Task to carry out: Beginning with the line where "Remove the Income label" appears, set down each line exactly until the records below end, and omit the pictures.

Dataset entries:
################
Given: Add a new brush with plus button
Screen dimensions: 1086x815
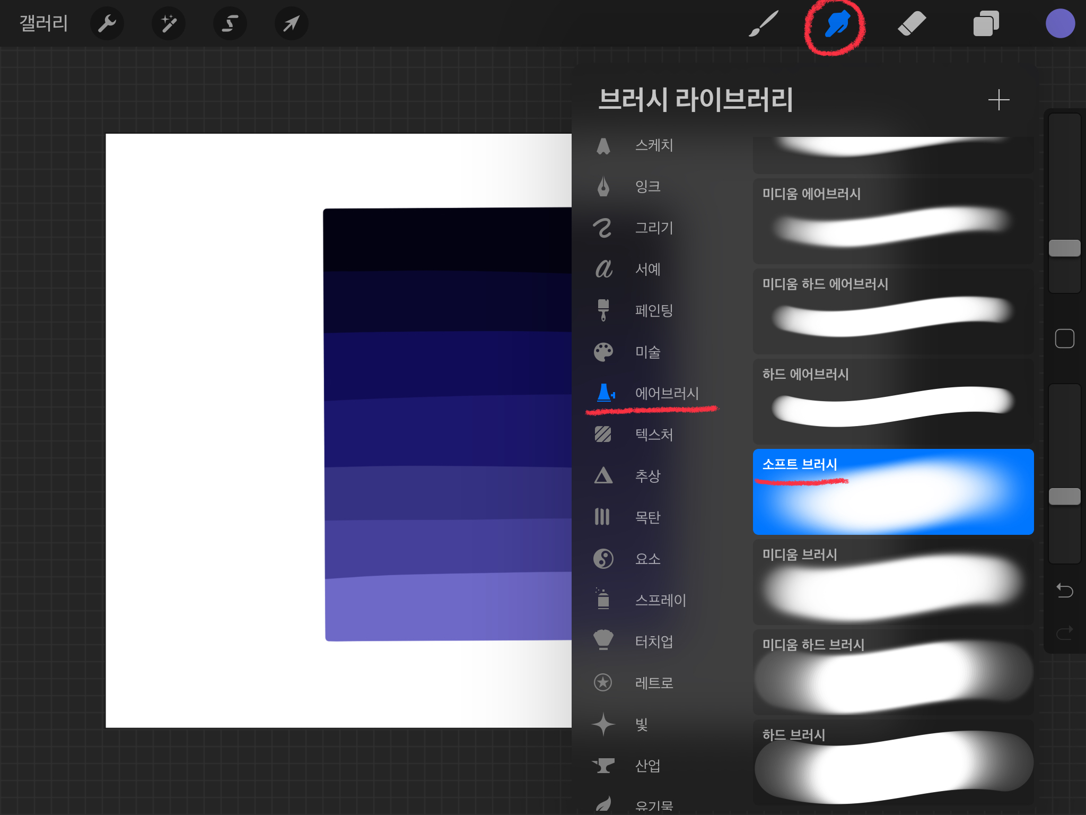Looking at the screenshot, I should 999,100.
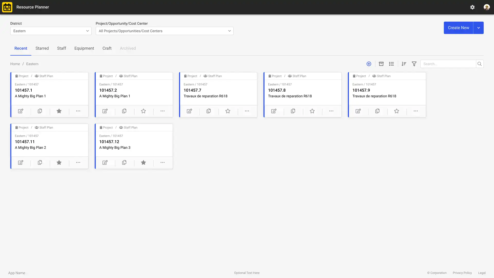Click the search magnifier icon
Viewport: 494px width, 278px height.
[480, 64]
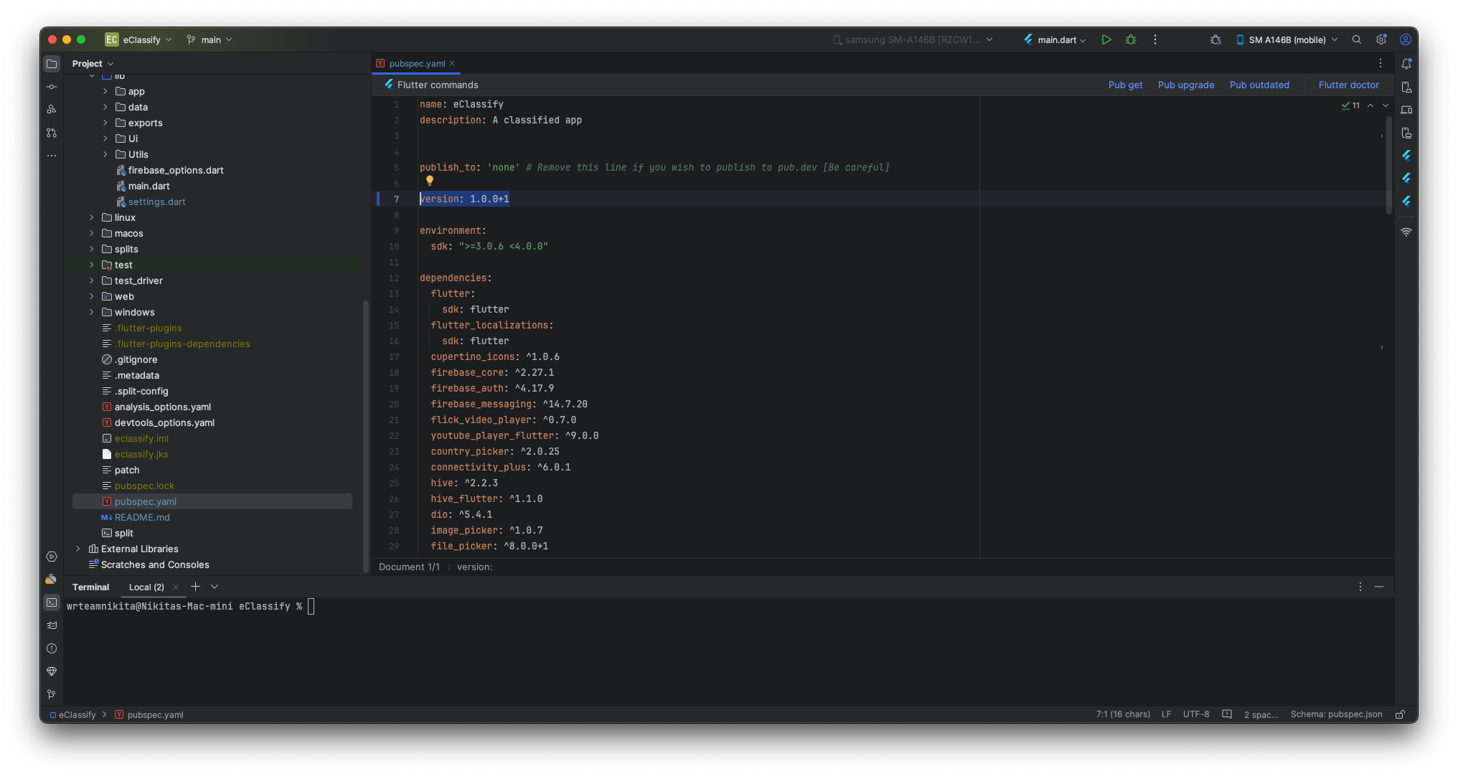Image resolution: width=1458 pixels, height=776 pixels.
Task: Open the Notifications bell panel
Action: coord(1406,64)
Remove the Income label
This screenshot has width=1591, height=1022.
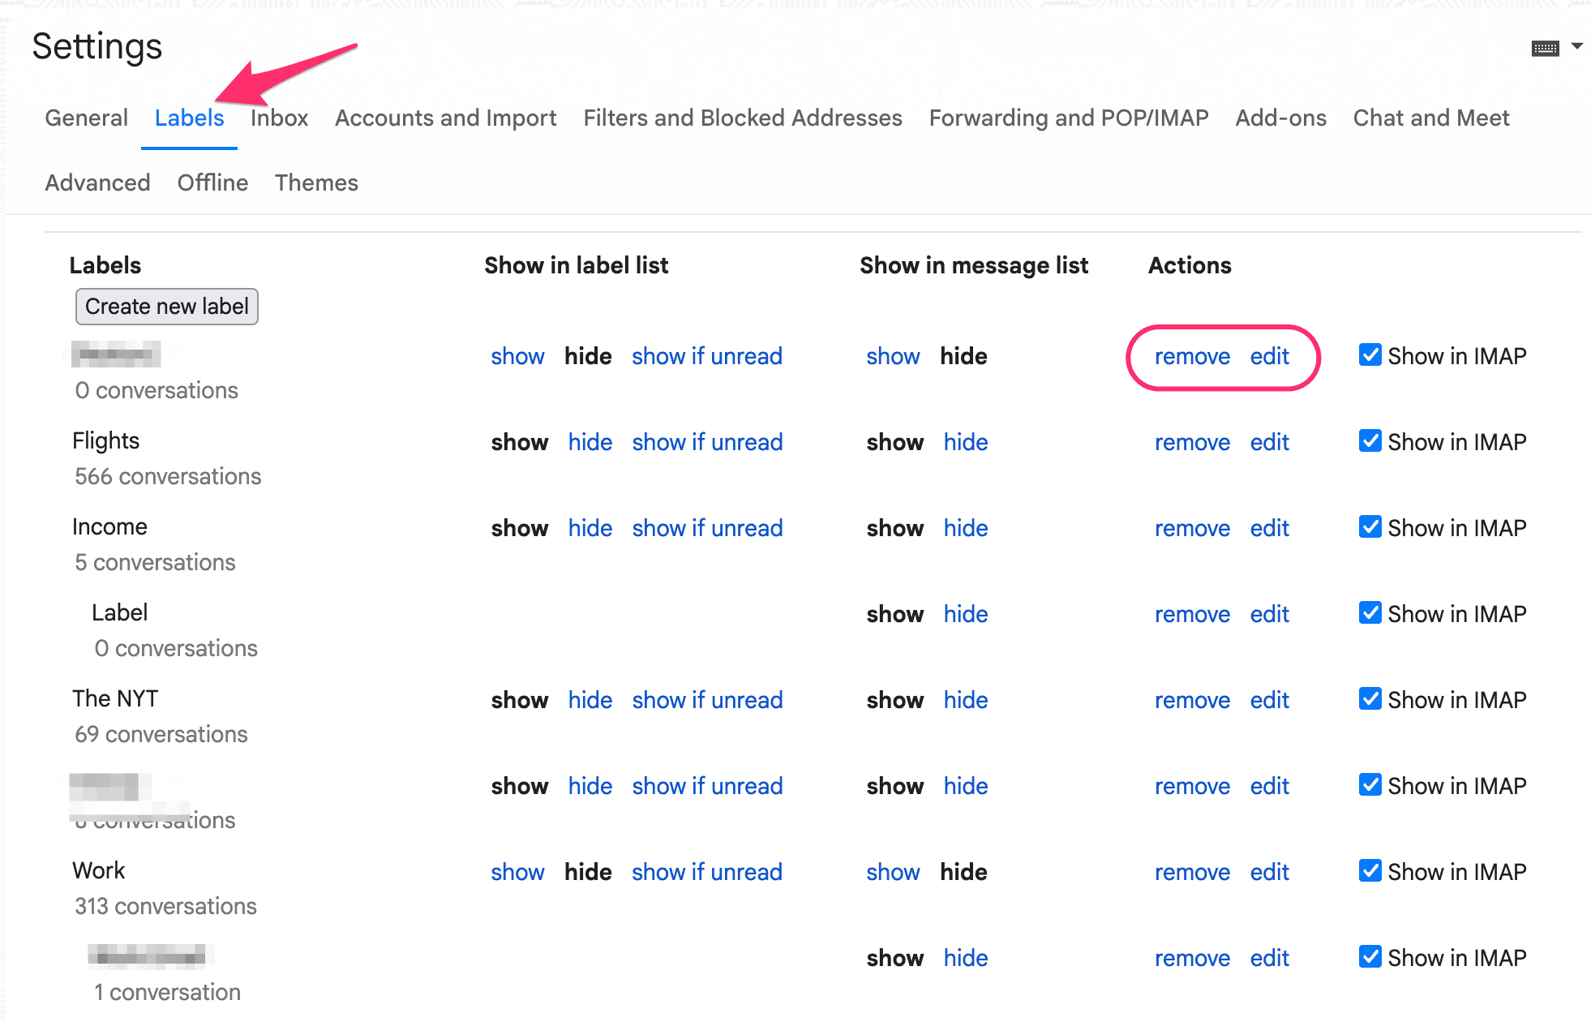[1192, 527]
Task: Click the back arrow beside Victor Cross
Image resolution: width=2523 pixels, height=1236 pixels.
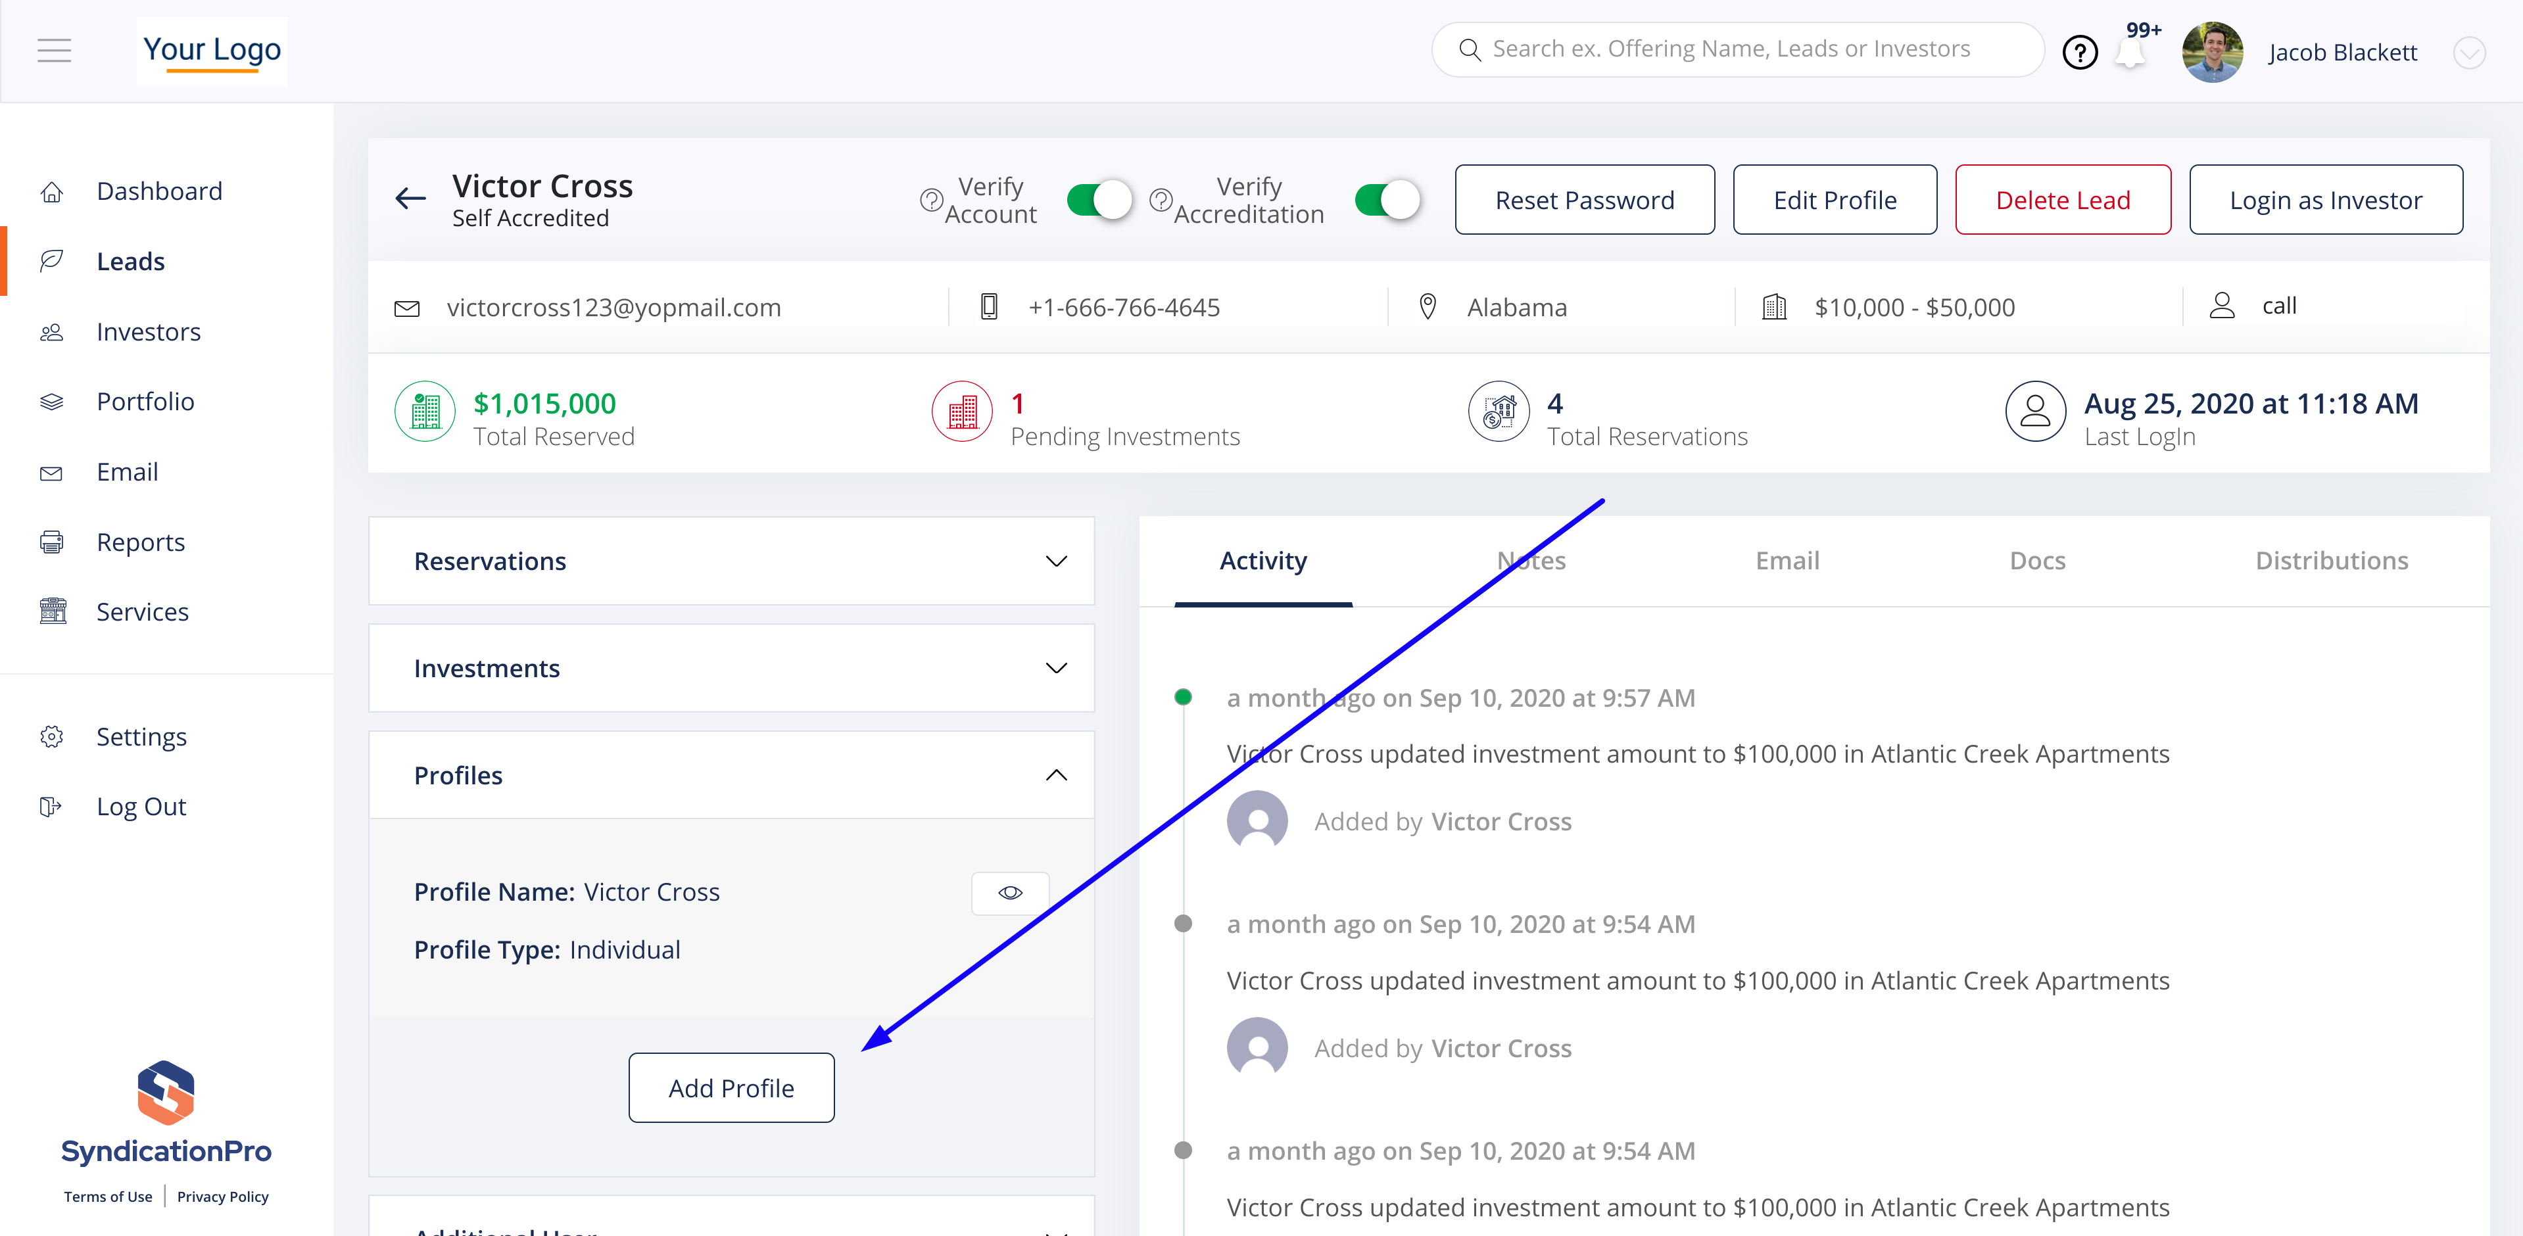Action: [410, 199]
################
Exercise solution:
Remove the Income label
This screenshot has width=1591, height=1022.
[1192, 527]
Task: Click the back arrow beside Victor Cross
Image resolution: width=2523 pixels, height=1236 pixels.
Action: [410, 199]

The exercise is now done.